新たなエネルギーシステムが持続可能な未来を拓く
OISTの教員宿舎の家庭用電力を太陽光発電など自然エネルギーでまかなうようにする画期的なプロジェクトがはじまり、今後数ヶ月間に渡って、従来型に比べて飛躍的に持続可能で効率的なエネルギーシステムがOISTに導入されます。これはOISTオープンバイオロジーユニットの北野宏明教授およびソニーコンピュータサイエンス研究所のチームが考案したオープンエネルギーシステム(OES)の実証研究であり、沖縄県の補助事業の採択を得てOIST、県内事業者の沖創工とソニーグループで研究コンソーシアムを構成して研究を進めています。ソーラーパネルを各家庭の屋根に取り付け、さらにパネルをエネルギーサーバーと呼ばれる、電力管理装置と新規開発された蓄電池を内蔵する設備に接続し、各戸の物置部屋に設置します。最終的には全ての家のエネルギーサーバーを直流電流 (DC)でつなげ教員宿舎全体でエネルギーを融通するネットワークが作られます。
太陽エネルギーから発電すること自体は今に始まったことではありません。しかし、ソニーOESプロジェクトの驚くべきところは、既存の太陽光発電システムよりもはるかにエネルギー供給が安定していることです。太陽はこちらが望む場所や時間に照らないので、不安定なエネルギー源です。対して北野教授が考案したシステムでは、まず家庭のエネルギーサーバーをDCマイクログリッド状に繋げることによって、各家庭に日照量のムラがあっても全体に均等にエネルギーを供給することが可能になります。例えば、人が不在がちな家で発電された電力を常に人が家にいる家庭に回すなど、様々な生活パターンの人たちが電力を融通し合い効率的にエネルギーが分配されます。また、発電されたエネルギーがソニーの提供する特別な蓄電池に蓄えられるので、晴天時に蓄えたエネルギーを曇天時使うなど、天候に左右されることなく安定してエネルギーを供給できます。
9月に入り、ソーラーパネルが数戸の屋根に設置され、試験運転が始まりました。この間、ソーラーパネルとエネルギーサーバーが各家庭のエアコンに電力を供給します。試験運転でこのシステムの利便性が確認された後、残りの家庭にもソーラーパネルが設置され、各家庭のエネルギーサーバーを地下に張り巡らされたマイクログリッド構造で繋げます。研究コンソーシアムは、OESの研究を進めるためにOISTキャンパスに OESリサーチセンターを設置しました。ここでは実験の運営、データの収集・解析などを行っていきます。
北野教授のチームはいずれこの技術を電気の通っていない離島や発展途上地域のインフラ基盤を整備するために応用しようと考えています。「今のように石油や石炭を燃やし続けては、気候変動によって私たちは窮地に追いやられるだろう。
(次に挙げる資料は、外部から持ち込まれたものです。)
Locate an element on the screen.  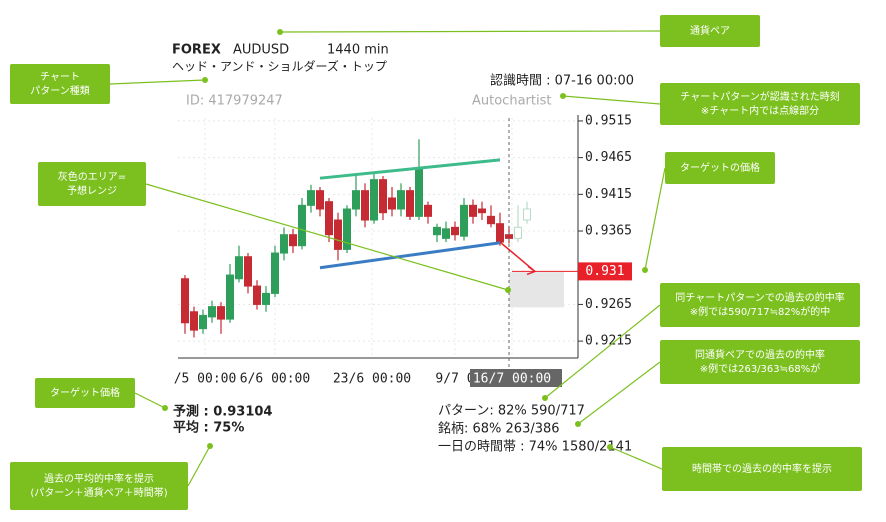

」と、北野教授は述べます。「これから発展する地域は、先進国のように化石燃料を大量諸費し後から悔やむよりも初めから持続可能エネルギーのインフラを導入した方が、地球環境にも生活への影響も良好だろう。数時間電気を使える時間が増えるだけで、仕事や勉強ができる時間が延びて経済的自立に繋がるだろう。」と、北野教授は将来への展望を語りました。